As for the animal that made the fortune of the ex-lord-mayor
Whittington, I shall never forget the day that I was lying in the house
about noon, everybody else being fast asleep; and happening to raise
my eyes, met those of a big black spectral cat, which sat erect in the
doorway, looking at me with its frightful goggling green orbs, like one
of those monstrous imps that torment some of Teniers’ saints! I am one
of those unfortunate persons to whom the sight of these animals are, at
any time an insufferable annoyance.
Thus constitutionally averse to cats in general, the unexpected
apparition of this one in particular utterly confounded me. When I had
a little recovered from the fascination of its glance, I started up; the
cat fled, and emboldened by this, I rushed out of the house in pursuit;
but it had disappeared. It was the only time I ever saw one in the
valley, and how it got there I cannot imagine. It is just possible that
it might have escaped from one of the ships at Nukuheva. It was in vain
to seek information on the subject from the natives, since none of them
had seen the animal, the appearance of which remains a mystery to me to
this day.
Among the few animals which are to be met with in Typee, there was none
which I looked upon with more interest than a beautiful golden-hued
species of lizard. It measured perhaps five inches from head to tail,
and was most gracefully proportioned.
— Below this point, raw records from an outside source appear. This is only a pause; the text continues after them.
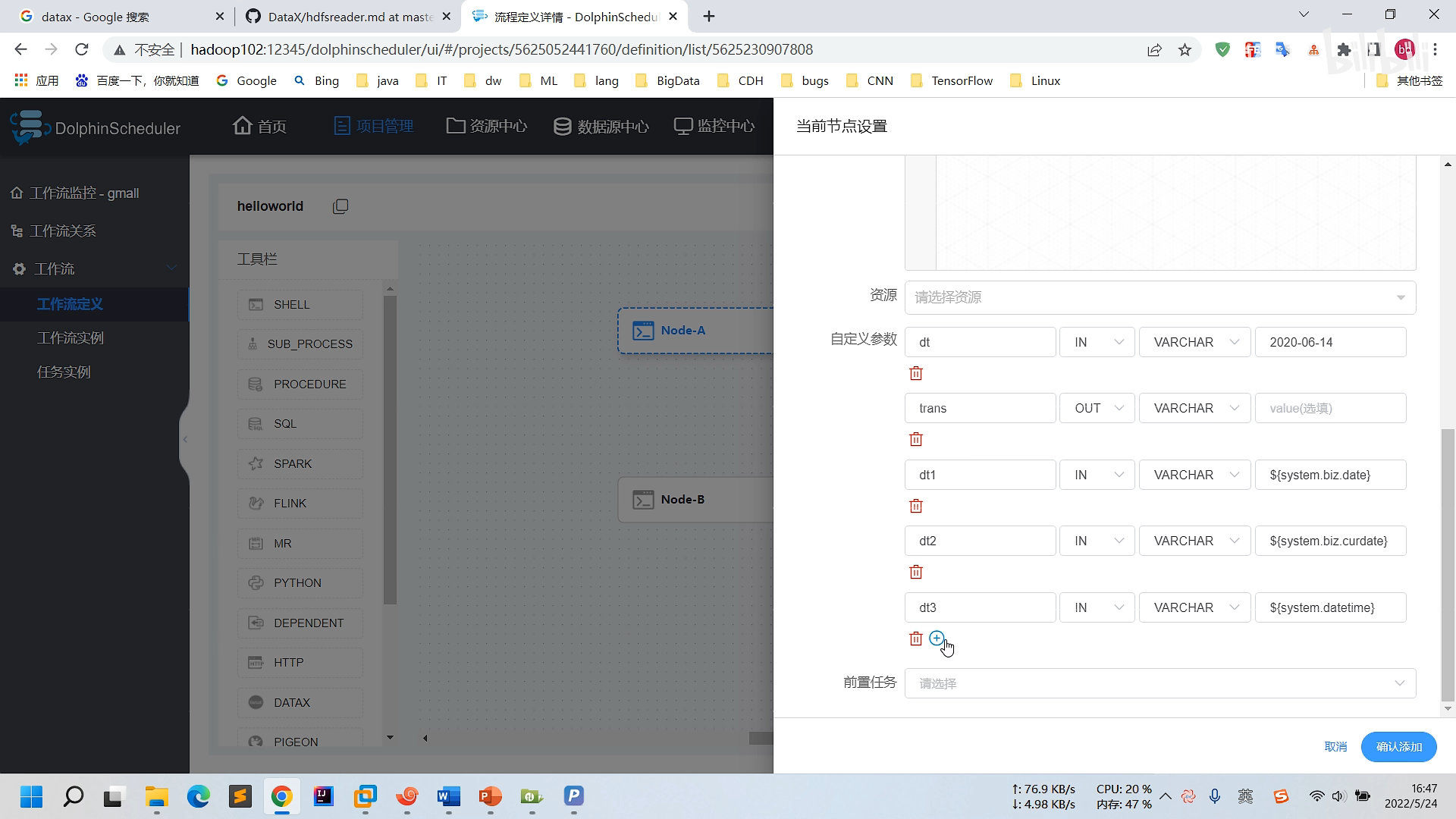Viewport: 1456px width, 819px height.
Task: Open the 资源 resource selection dropdown
Action: coord(1159,297)
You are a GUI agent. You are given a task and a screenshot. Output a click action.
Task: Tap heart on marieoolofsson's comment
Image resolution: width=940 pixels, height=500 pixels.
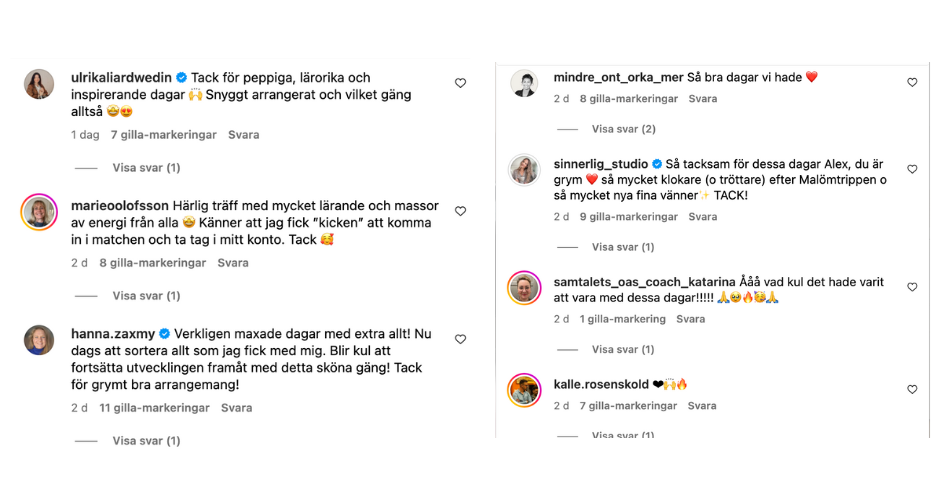(x=460, y=211)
Numbers of those creatures were
to be seen basking in the sunshine upon the thatching of the houses, and
multitudes at all hours of the day showed their glittering sides as they
ran frolicking between the spears of grass or raced in troops up and
down the tall shafts of the cocoanut trees. But the remarkable beauty
of these little animals and their lively ways were not their only claims
upon my admiration. They were perfectly tame and insensible to fear.
Frequently, after seating myself upon the ground in some shady place
during the heat of the day, I would be completely overrun with them.
If I brushed one off my arm, it would leap perhaps into my hair: when I
tried to frighten it away by gently pinching its leg, it would turn for
protection to the very hand that attacked it.